At the end of last year, many were beginning to see the light at the end of the long, drawn-out tunnel that the pandemic was.
The Pfizer-BioNTech, Moderna, and Oxford-AstraZeneca vaccines were approved by governments in quick successions, and for the first time, we had taken the fight to the virus itself. Then came the variants.
Dr Senjuti Saha, the microbiologist who completed the first genome sequencing of the novel coronavirus in Bangladesh, expected it to mutate.
But according to her, the variance seen in the SARS-CoV-2 virus was something many in the scientific community did not expect.
Variance in viruses occurs through mistakes made in the codification of its own genome.
Every time a virus infects a cell, it replicates itself into copies. When those copies are made, occasionally a mistake is made in the RNA of the virus, which are the mutations.
When mutations in a virus stabilise and spread, they form a variant.
Most of the time, the mutations are harmless, or even beneficial, but as in the case of the Alpha (UK), Beta (South Africa), Gamma (Brazil), and now Delta (India) variants, they can sometimes cause the virus to become more aggressive in its transmission or symptoms.
Dr Senjuti Saha said, "There were some discussions going on that this virus might mutate and become either more transmissible or more dangerous, but we did not really know what exactly it would become."
"And then once they started spreading, the first variant we were really concerned about was the Alpha variant in the UK, which we very quickly realised was spreading faster than the original one."
Variants are more likely to occur in regions where transmission is very high, as there are more cells replicating within more humans.
The Alpha variant first appeared in Kent, in the UK as infection rates were rising after a summer of low transmission across the British Isles.
"We are very scared now and we cannot exactly say what variant is coming next or how much worse it will be. But we just know that if we do not control infections, we are not going to be able to control [potential new variants]," said Dr Saha.
The Delta variant has wreaked havoc across the world, and Bangladesh is currently facing its full might.
The positivity rate in Bangladesh has reached 33%, and Dr Saha could not find an answer to whether this would get any worse.
"One in three people getting tested turn out to be positive. So we are already massively underestimating the number of cases for every positive case. I do not know how much more it can be when we are testing on this scale in Bangladesh, because our positivity at some level always saturates."
According to Dr Saha, as a consequence of limited data and testing, the numbers we see do not truly reflect the state of the pandemic in Bangladesh, and it could potentially be a lot worse than what is seen now.
Low rates of vaccinations in lower and middle-income countries are a further concern.
It is expected by many that from now on, most variants will arise from under-inoculated regions, just as the Delta variant did.
"My worry is that it is not a very good situation to be in when infection rates are this high, and you are not being able to rapidly vaccinate as many people as possible," said Dr Saha.
The government of Bangladesh has set a target to inoculate approximately up to 30% of the population by the end of this year, but Dr Saha believes that this is not high enough to curb the spread of new variants.

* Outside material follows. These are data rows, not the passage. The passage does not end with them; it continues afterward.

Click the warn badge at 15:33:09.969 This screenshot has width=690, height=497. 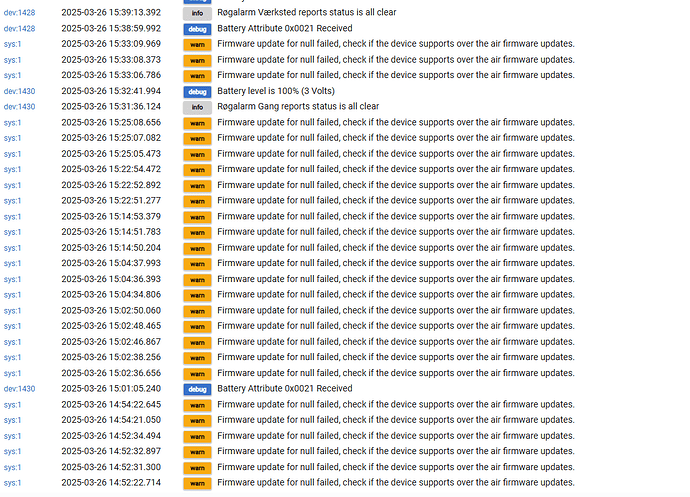pyautogui.click(x=197, y=44)
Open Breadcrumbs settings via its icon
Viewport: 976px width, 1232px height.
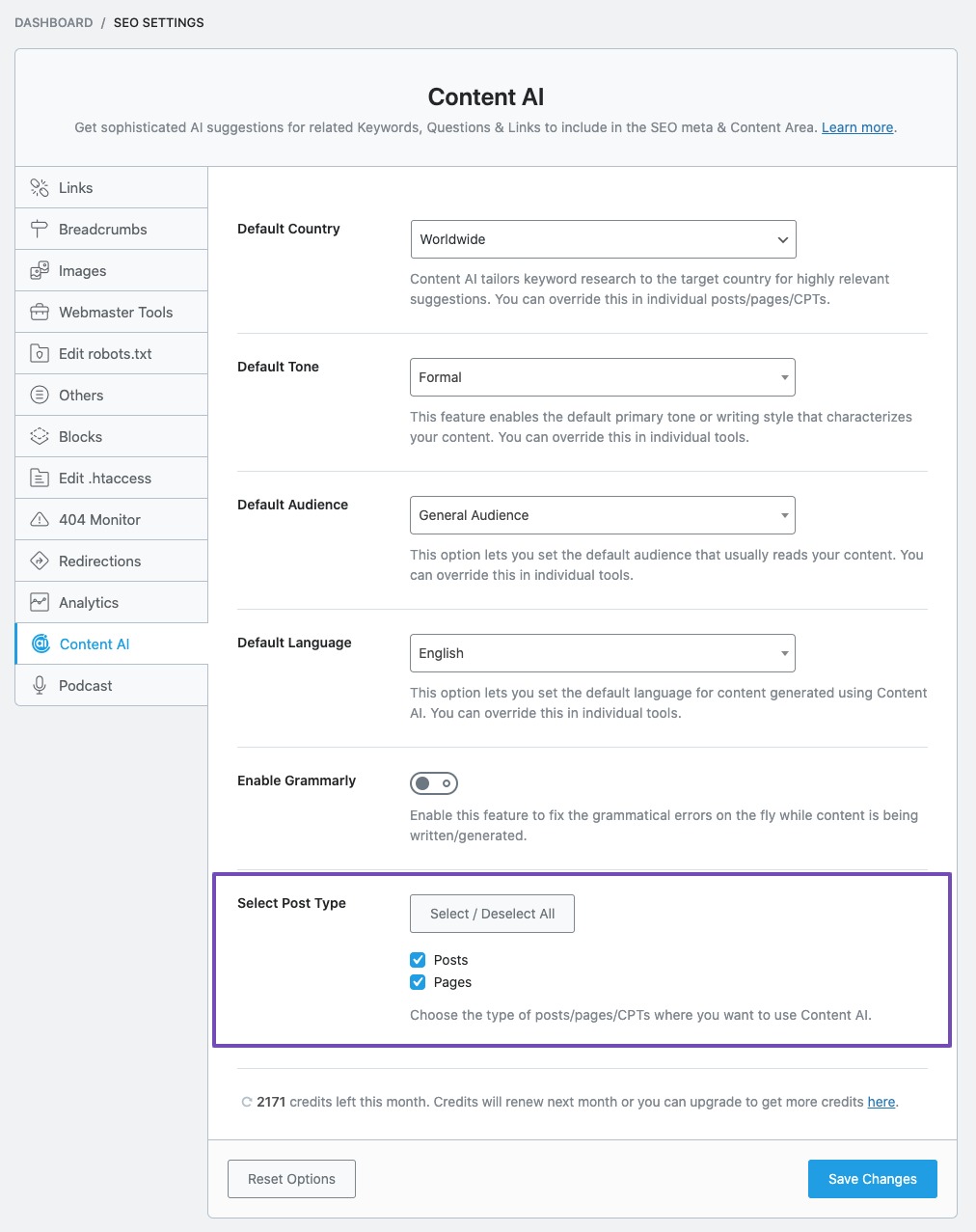pyautogui.click(x=40, y=229)
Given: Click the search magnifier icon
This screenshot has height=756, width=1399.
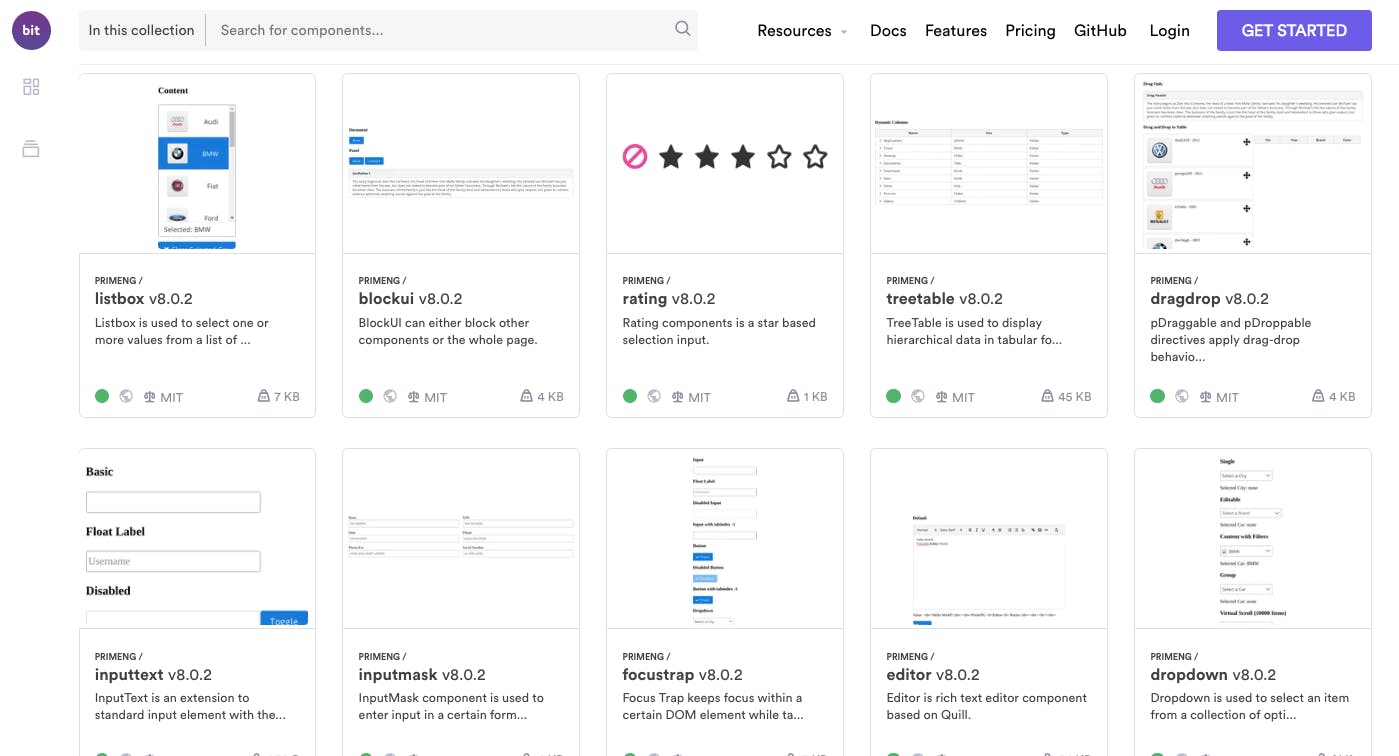Looking at the screenshot, I should pos(682,29).

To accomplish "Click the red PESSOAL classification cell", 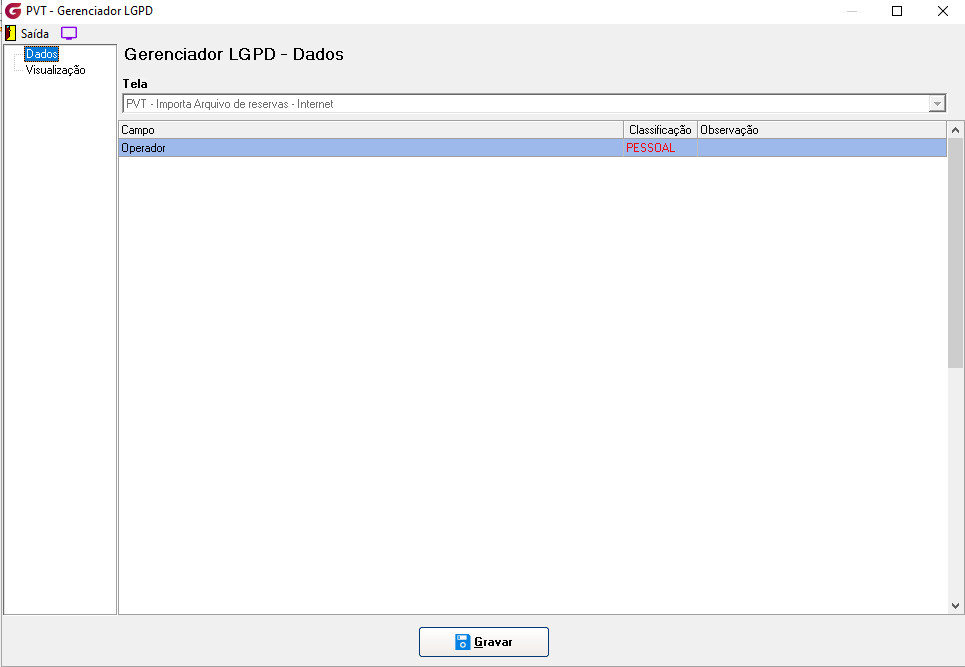I will pos(660,148).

"Even if we reach 20% to 30% by the end of the year, it is just not enough, because we are a small country with a huge population. Diseases are transmitted very, very quickly, as people travel a lot within this densely populated country. I am very worried and I think we will have more waves unless something magical happens," she said.
The government has also been set back by many factors during its acquisition of vaccines, the most significant being India's decision to ban the export of vaccines.
On one hand, it had already paid for 30 million doses to the Serum Institute of India for its version of the Oxford-AstraZeneca vaccine and had only received seven million.
On the other hand, some developed nations such as the US are letting vaccines expire.
While vaccine equity schemes such as Covax are attempting to distribute much needed vaccines to less developed nations, it is only making a small brushmark on the larger picture.
Variance in the virus is still the biggest concern for Dr Saha. Currently, every distributed vaccine is extremely effective at preventing severe illness and hospitalisation, but with each new variant, a dangerous trend occurs.
The vaccines are not able to protect from infection from variants as well as it did with the original virus.
A recent study conducted by the Israeli Ministry of Health suggested that the Pfizer vaccine is only 41% effective at preventing symptomatic illness against the Delta variant.
"If I needed hospitalisation [without being vaccinated], chances are I would not need it if I am vaccinated. If I needed ICU support without vaccinations, chances are I would not need ICU support if I am fully vaccinated. But at some point, this advantage is not going to be there," Dr Saha informed us.
"At some point, if we let infections rise, if we keep on making space for the virus to transmit and replicate, it is going to figure out a way to completely evade vaccines," she added.